Guest Blogger Matt Carter Talks About the Creative Process

Hello dear readers, Matt Carter of the team of F.J.R. Titchenell & Matt Carter here today promoting the release of our book The Prospero Chronicles: Splinters. It’s got monsters and small towns and scares and teenagers fighting the forces of darkness, so a little something for everyone you might say (though no kittens, which might turn some readers off, but given the nature of the story I imagine you’ll be glad that’s the case).

My illustrious host Carol Ann Kauffman has invited me here to talk about, well, pretty much anything I want today. Giving me carte blanche to talk about anything is a dangerous prospect as my mind is a cluttered, oft creepy place full of cobwebs and shiny things and scary clowns hanging from the rafters looking to drop down upon careless passersby, so I think I’ll just go for one of her suggested topics instead and talk today about my take on the creative process!

It all starts with an idea.

I know, terribly original, but I’m an idea guy, so this is my usual launching point. It could be something as simple as “today, I think I’ll do a scifi story” or as elaborate as “today I’m going to write a story about a mistyped cell phone button that unleashes an apocalypse of flesh-eating smartphones”, but it always starts in some place like that.

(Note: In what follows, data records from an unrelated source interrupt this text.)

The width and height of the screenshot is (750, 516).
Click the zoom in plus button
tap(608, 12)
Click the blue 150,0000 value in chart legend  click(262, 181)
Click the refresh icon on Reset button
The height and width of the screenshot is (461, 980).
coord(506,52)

Usually, since I’ve already got a story in the works, these ideas don’t really go anywhere, or go in my massive pile of “stories I’d love to write eventually”, but in the event I’ve got nothing going on or nothing in said pile is looking great or I don’t have a new idea and something from the pile looks awesome, the idea moves to the next stage of the creative process: development.

It’s at this point that I just kind of sit on the idea thinking about what kind of story I can pull out of it. I like to look at similar stories that other people have done and try to figure out how to do something new with it, which usually involves having to tap into that never-endless pool of crazy in the back of my mind to try to do something really weird with it. From there I try to think of a few really cool scenes I’d love to see in a story like this, be they powerful or just over the top and awesome. I figure out where they have to go, and then start to work on the connective tissue that will hold them together. Then I work on the connective tissue that holds that connective tissue together into an outline, and usually find a pretty good story out of it from there.

And usually around this point I start to work on characters, figuring out who I need to make what I want to happen in the story (unless of course the story was based around them in the first place, which is always kinda 50/50 for me).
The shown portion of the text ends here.